DuoLift-GAN:Reconstructing CT from Single-view and Biplanar X-Rays with Generative Adversarial Networks
This work addresses the challenge of making detailed 3D medical imaging more accessible and cost-effective in intraoperative settings, representing an incremental improvement over prior methods.
The paper tackles the problem of reconstructing 3D CT volumes from sparse 2D X-rays (single-view or biplanar) by introducing DuoLift-GAN, a dual-branch architecture with a masked loss function, which significantly enhances reconstruction accuracy and achieves superior visual realism compared to existing methods.

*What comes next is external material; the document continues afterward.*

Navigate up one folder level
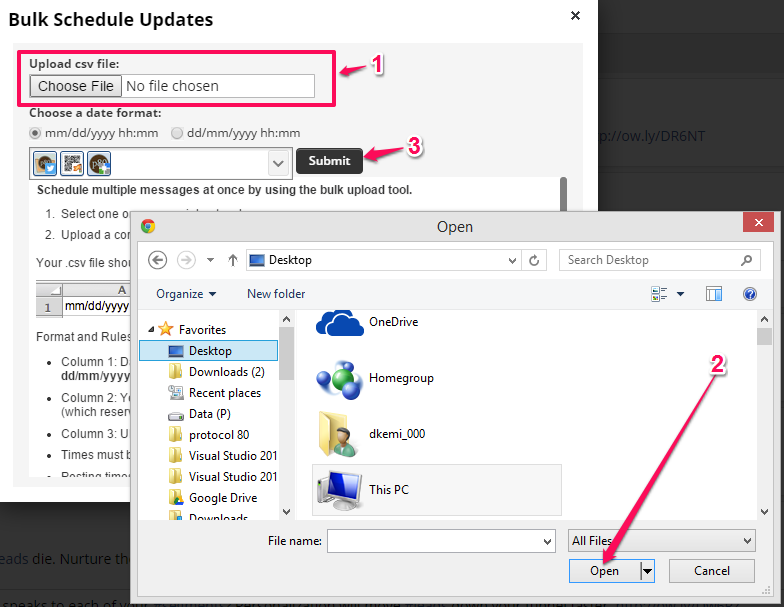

Computed tomography (CT) provides highly detailed three-dimensional (3D) medical images but is costly, time-consuming, and often inaccessible in intraoperative settings (Organization et al. 2011). Recent advancements have explored reconstructing 3D chest volumes from sparse 2D X-rays, such as single-view or orthogonal double-view images. However, current models tend to process 2D images in a planar manner, prioritizing visual realism over structural accuracy. In this work, we introduce DuoLift Generative Adversarial Networks (DuoLift-GAN), a novel architecture with dual branches that independently elevate 2D images and their features into 3D representations. These 3D outputs are merged into a unified 3D feature map and decoded into a complete 3D chest volume, enabling richer 3D information capture. We also present a masked loss function that directs reconstruction towards critical anatomical regions, improving structural accuracy and visual quality. This paper demonstrates that DuoLift-GAN significantly enhances reconstruction accuracy while achieving superior visual realism compared to existing methods.